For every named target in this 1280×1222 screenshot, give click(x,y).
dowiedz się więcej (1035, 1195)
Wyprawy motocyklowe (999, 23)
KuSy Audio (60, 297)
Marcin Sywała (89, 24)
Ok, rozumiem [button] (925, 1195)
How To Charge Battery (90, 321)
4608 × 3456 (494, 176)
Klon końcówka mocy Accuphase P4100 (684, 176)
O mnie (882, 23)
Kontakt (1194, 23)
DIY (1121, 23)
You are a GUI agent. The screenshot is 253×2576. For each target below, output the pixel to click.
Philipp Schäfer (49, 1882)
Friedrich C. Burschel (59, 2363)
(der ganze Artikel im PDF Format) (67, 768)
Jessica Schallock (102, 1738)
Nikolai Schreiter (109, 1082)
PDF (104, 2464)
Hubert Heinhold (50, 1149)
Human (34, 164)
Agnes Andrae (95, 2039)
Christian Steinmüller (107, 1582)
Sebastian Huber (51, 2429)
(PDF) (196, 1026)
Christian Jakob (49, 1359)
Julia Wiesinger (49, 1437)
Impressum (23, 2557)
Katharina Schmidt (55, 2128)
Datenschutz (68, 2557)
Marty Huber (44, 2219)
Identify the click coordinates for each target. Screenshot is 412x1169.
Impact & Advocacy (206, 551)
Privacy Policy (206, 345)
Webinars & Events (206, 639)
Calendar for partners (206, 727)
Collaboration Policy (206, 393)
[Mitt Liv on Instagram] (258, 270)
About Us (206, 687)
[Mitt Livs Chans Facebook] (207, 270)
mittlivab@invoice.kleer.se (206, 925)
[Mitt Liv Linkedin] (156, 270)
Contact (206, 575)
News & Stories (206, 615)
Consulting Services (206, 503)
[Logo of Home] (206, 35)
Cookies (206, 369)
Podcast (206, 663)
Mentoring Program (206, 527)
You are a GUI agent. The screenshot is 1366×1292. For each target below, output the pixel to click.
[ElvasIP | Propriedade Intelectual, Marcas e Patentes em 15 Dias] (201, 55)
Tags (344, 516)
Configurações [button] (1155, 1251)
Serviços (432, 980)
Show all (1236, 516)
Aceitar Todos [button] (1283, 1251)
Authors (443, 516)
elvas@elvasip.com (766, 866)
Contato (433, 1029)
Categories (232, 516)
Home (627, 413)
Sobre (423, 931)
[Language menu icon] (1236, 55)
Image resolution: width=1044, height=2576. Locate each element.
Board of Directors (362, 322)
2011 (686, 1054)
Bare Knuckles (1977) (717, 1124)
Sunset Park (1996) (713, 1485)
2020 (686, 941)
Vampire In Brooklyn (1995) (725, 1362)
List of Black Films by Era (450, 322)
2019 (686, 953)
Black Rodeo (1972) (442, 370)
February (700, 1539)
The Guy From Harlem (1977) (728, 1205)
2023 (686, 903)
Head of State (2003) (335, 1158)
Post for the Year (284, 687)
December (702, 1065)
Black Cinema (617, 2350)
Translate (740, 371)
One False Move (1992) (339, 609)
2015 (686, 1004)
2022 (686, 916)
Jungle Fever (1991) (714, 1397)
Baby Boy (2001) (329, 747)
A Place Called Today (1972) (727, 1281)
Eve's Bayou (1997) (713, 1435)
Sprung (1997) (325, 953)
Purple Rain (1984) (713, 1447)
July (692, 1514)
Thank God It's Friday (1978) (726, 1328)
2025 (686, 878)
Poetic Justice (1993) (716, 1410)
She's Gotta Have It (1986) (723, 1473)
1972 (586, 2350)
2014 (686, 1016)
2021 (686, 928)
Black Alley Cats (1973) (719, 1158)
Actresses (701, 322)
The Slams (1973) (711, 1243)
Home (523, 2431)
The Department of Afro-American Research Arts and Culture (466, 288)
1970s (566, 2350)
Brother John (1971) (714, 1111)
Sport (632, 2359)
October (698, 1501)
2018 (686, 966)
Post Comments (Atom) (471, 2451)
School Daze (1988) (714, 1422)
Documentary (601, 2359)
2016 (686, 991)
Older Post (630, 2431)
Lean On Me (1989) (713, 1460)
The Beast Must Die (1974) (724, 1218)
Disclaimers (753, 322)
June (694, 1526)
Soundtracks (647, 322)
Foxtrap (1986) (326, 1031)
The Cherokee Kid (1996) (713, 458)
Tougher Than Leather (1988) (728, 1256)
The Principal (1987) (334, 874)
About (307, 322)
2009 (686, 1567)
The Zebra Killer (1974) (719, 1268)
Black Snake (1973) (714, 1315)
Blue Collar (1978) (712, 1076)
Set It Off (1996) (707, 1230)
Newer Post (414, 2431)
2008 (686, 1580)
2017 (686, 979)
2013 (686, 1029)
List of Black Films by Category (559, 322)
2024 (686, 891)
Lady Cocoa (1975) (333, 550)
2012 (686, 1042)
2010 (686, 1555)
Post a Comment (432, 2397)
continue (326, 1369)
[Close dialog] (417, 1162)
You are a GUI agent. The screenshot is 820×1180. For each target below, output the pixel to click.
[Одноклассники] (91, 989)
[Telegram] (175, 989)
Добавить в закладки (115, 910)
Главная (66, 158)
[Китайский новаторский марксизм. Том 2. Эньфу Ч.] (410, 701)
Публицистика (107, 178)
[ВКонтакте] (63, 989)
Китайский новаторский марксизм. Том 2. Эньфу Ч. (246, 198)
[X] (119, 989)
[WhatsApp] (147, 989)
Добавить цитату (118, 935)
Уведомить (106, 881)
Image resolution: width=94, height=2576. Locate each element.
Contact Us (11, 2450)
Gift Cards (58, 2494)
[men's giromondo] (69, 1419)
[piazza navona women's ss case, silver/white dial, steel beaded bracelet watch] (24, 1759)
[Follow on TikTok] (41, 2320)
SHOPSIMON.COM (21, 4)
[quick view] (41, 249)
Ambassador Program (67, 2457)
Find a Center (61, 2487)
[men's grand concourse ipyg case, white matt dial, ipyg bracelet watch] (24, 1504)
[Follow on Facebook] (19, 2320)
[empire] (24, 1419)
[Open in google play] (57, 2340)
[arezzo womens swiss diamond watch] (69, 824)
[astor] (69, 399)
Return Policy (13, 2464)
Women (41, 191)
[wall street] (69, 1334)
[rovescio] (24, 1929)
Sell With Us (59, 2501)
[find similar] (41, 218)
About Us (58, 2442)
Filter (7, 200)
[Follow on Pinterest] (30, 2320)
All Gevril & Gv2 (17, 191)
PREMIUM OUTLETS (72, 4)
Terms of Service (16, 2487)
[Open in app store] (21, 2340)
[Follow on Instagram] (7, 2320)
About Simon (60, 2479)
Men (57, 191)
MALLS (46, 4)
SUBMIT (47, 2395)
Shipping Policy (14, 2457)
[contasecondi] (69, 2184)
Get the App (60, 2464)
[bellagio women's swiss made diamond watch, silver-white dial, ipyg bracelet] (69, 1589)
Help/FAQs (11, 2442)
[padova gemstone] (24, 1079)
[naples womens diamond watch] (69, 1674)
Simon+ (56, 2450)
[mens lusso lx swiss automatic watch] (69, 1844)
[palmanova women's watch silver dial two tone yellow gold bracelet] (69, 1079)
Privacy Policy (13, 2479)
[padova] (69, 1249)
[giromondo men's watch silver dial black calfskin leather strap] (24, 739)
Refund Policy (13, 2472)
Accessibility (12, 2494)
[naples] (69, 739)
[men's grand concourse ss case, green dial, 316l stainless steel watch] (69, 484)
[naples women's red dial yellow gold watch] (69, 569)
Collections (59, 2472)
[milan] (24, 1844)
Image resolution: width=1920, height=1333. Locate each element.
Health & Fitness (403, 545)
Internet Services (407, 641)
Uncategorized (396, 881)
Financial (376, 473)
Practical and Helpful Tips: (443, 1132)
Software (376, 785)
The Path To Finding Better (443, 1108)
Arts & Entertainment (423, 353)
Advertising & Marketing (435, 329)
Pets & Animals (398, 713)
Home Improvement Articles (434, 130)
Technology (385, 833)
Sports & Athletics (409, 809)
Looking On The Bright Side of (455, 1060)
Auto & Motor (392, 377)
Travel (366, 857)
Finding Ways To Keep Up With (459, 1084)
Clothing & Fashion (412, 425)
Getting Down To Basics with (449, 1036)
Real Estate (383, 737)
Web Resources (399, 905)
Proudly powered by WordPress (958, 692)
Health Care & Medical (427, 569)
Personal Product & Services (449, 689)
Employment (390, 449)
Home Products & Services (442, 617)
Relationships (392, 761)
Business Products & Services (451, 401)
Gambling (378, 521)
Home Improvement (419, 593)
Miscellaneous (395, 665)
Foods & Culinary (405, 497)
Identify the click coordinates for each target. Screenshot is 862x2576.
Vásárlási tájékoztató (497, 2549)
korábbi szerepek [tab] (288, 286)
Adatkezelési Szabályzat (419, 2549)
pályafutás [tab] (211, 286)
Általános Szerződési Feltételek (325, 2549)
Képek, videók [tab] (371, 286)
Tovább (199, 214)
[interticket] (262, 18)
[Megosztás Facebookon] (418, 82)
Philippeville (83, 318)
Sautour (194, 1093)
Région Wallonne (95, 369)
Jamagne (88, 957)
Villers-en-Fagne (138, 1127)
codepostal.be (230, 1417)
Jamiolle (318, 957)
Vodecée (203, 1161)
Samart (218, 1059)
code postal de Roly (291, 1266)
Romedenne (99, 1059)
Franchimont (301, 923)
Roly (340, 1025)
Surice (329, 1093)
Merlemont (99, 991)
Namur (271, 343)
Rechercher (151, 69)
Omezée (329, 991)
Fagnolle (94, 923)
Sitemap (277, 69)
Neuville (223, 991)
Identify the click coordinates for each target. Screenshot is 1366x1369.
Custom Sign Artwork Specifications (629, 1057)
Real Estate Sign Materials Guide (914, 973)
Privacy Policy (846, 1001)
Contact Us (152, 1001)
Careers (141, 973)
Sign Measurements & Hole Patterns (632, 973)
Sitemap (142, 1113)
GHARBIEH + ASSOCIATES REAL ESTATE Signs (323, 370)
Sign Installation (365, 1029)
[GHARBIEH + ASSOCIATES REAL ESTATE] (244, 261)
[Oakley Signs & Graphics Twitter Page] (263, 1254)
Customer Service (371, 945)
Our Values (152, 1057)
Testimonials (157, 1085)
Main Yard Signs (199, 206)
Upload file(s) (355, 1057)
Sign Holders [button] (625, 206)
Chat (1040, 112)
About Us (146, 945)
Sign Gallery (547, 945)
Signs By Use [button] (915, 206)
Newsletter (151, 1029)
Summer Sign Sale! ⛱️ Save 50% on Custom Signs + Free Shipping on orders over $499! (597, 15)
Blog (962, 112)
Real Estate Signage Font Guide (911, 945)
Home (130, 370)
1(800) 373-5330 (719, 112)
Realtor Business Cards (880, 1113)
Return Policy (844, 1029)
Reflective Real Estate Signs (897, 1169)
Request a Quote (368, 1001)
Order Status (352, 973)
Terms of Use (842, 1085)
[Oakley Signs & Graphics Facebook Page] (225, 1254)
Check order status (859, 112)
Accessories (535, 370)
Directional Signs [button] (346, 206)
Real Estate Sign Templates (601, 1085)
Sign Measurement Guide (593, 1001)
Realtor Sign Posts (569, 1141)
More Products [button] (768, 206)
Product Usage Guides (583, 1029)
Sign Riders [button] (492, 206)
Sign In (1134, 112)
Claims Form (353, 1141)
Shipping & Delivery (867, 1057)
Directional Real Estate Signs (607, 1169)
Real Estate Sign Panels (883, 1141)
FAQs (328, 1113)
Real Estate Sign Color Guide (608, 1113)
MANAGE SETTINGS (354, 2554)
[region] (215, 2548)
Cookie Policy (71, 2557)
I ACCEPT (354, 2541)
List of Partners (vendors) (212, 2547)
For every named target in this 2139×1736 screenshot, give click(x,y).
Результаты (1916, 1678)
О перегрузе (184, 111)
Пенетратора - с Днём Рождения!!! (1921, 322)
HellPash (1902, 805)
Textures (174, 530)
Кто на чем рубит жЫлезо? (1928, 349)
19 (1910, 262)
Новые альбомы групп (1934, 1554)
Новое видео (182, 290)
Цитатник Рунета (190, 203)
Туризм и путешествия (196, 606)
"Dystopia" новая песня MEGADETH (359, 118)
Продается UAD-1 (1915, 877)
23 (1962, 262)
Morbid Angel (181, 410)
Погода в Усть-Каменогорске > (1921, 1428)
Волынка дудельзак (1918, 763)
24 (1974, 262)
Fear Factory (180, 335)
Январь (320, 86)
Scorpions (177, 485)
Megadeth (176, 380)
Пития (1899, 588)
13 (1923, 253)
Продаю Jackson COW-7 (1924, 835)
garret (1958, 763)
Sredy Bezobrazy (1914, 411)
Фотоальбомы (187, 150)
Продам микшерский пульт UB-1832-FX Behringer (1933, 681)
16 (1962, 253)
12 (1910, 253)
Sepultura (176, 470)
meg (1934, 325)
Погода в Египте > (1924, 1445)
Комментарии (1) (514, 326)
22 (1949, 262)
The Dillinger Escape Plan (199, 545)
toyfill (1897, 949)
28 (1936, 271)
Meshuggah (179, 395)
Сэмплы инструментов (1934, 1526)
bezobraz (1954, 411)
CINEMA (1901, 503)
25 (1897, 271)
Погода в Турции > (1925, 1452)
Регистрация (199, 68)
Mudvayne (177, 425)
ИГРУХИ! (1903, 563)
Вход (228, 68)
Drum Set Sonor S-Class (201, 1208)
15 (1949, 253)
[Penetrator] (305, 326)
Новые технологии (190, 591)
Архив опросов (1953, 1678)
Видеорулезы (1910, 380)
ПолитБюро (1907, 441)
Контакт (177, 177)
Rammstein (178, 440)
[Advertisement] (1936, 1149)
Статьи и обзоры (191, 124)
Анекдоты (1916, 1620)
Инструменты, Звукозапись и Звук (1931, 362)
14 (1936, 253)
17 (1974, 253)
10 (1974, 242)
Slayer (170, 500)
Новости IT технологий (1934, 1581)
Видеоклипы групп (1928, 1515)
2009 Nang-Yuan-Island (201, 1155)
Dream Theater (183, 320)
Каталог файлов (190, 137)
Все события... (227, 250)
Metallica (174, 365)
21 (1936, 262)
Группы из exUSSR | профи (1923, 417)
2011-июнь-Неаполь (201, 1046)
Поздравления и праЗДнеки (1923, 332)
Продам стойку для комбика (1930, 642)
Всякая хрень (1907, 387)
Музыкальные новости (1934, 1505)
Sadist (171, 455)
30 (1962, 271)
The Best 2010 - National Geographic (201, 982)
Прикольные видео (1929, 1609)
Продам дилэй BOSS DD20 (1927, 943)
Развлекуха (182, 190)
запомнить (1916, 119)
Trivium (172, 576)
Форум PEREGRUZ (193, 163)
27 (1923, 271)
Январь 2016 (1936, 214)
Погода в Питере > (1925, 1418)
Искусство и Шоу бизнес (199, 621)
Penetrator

————

One stretch of the lines above is wanted, from the line that contains "Advertising & Marketing (435, 329)" through the line that contains "Proudly powered by WordPress (958, 692)". Output it exactly.

Advertising & Marketing (435, 329)
Pets & Animals (398, 713)
Home Improvement Articles (434, 130)
Technology (385, 833)
Sports & Athletics (409, 809)
Looking On The Bright Side of (455, 1060)
Auto & Motor (392, 377)
Travel (366, 857)
Finding Ways To Keep Up With (459, 1084)
Clothing & Fashion (412, 425)
Getting Down To Basics with (449, 1036)
Real Estate (383, 737)
Web Resources (399, 905)
Proudly powered by WordPress (958, 692)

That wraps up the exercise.